Rewrite the data below, changing each "Instruction" to "Command" and leaving everything else untouched.

# Given records start

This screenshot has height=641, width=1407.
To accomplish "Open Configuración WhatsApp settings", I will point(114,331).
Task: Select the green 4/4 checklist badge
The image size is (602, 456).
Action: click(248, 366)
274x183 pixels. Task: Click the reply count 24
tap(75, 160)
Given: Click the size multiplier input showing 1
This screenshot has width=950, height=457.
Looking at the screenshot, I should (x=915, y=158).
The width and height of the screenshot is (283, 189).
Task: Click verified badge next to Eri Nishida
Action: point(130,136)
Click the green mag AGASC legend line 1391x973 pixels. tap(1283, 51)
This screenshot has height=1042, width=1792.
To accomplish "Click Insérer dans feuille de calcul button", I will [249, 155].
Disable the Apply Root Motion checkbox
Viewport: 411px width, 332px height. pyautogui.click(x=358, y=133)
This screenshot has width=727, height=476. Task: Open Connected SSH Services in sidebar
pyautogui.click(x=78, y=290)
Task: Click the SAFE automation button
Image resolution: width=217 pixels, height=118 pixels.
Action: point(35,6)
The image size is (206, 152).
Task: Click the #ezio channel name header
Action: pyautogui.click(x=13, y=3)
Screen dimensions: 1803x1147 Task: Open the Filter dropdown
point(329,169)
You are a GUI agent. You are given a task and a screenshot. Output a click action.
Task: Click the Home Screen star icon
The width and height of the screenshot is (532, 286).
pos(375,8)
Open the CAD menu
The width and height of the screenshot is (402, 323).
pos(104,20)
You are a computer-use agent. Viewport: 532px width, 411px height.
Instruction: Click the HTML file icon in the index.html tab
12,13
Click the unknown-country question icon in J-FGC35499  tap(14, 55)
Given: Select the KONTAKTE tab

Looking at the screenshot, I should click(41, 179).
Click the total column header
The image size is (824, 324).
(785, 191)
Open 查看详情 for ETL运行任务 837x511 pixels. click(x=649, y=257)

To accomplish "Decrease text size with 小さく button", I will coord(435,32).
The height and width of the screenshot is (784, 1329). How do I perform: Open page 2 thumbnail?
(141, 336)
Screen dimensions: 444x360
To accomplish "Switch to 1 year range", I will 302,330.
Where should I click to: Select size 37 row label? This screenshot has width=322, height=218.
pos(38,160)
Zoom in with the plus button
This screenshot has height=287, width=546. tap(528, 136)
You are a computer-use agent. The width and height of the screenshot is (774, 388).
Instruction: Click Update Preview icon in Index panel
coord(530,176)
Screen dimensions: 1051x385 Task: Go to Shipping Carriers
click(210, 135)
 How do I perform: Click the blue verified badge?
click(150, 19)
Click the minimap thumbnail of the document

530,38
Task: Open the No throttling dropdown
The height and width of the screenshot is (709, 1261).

# Given records end

**Response**
This screenshot has height=641, width=1407.
To accomplish "Open Configuración WhatsApp settings", I will point(114,331).
Task: Select the green 4/4 checklist badge
The image size is (602, 456).
Action: click(248, 366)
274x183 pixels. Task: Click the reply count 24
tap(75, 160)
Given: Click the size multiplier input showing 1
This screenshot has width=950, height=457.
Looking at the screenshot, I should (x=915, y=158).
The width and height of the screenshot is (283, 189).
Task: Click verified badge next to Eri Nishida
Action: point(130,136)
Click the green mag AGASC legend line 1391x973 pixels. tap(1283, 51)
This screenshot has height=1042, width=1792.
To accomplish "Click Insérer dans feuille de calcul button", I will [249, 155].
Disable the Apply Root Motion checkbox
Viewport: 411px width, 332px height. pyautogui.click(x=358, y=133)
This screenshot has width=727, height=476. Task: Open Connected SSH Services in sidebar
pyautogui.click(x=78, y=290)
Task: Click the SAFE automation button
Image resolution: width=217 pixels, height=118 pixels.
Action: point(35,6)
The image size is (206, 152).
Task: Click the #ezio channel name header
Action: pyautogui.click(x=13, y=3)
Screen dimensions: 1803x1147 Task: Open the Filter dropdown
point(329,169)
You are a GUI agent. You are given a task and a screenshot. Output a click action.
Task: Click the Home Screen star icon
The width and height of the screenshot is (532, 286).
pos(375,8)
Open the CAD menu
The width and height of the screenshot is (402, 323).
pos(104,20)
You are a computer-use agent. Viewport: 532px width, 411px height.
Command: Click the HTML file icon in the index.html tab
12,13
Click the unknown-country question icon in J-FGC35499  tap(14, 55)
Given: Select the KONTAKTE tab

Looking at the screenshot, I should click(41, 179).
Click the total column header
The image size is (824, 324).
(785, 191)
Open 查看详情 for ETL运行任务 837x511 pixels. click(x=649, y=257)

To accomplish "Decrease text size with 小さく button", I will coord(435,32).
The height and width of the screenshot is (784, 1329). How do I perform: Open page 2 thumbnail?
(141, 336)
Screen dimensions: 444x360
To accomplish "Switch to 1 year range", I will 302,330.
Where should I click to: Select size 37 row label? This screenshot has width=322, height=218.
pos(38,160)
Zoom in with the plus button
This screenshot has height=287, width=546. tap(528, 136)
You are a computer-use agent. The width and height of the screenshot is (774, 388).
Command: Click Update Preview icon in Index panel
coord(530,176)
Screen dimensions: 1051x385 Task: Go to Shipping Carriers
click(210, 135)
 How do I perform: Click the blue verified badge?
click(150, 19)
Click the minimap thumbnail of the document

530,38
Task: Open the No throttling dropdown
The height and width of the screenshot is (709, 1261).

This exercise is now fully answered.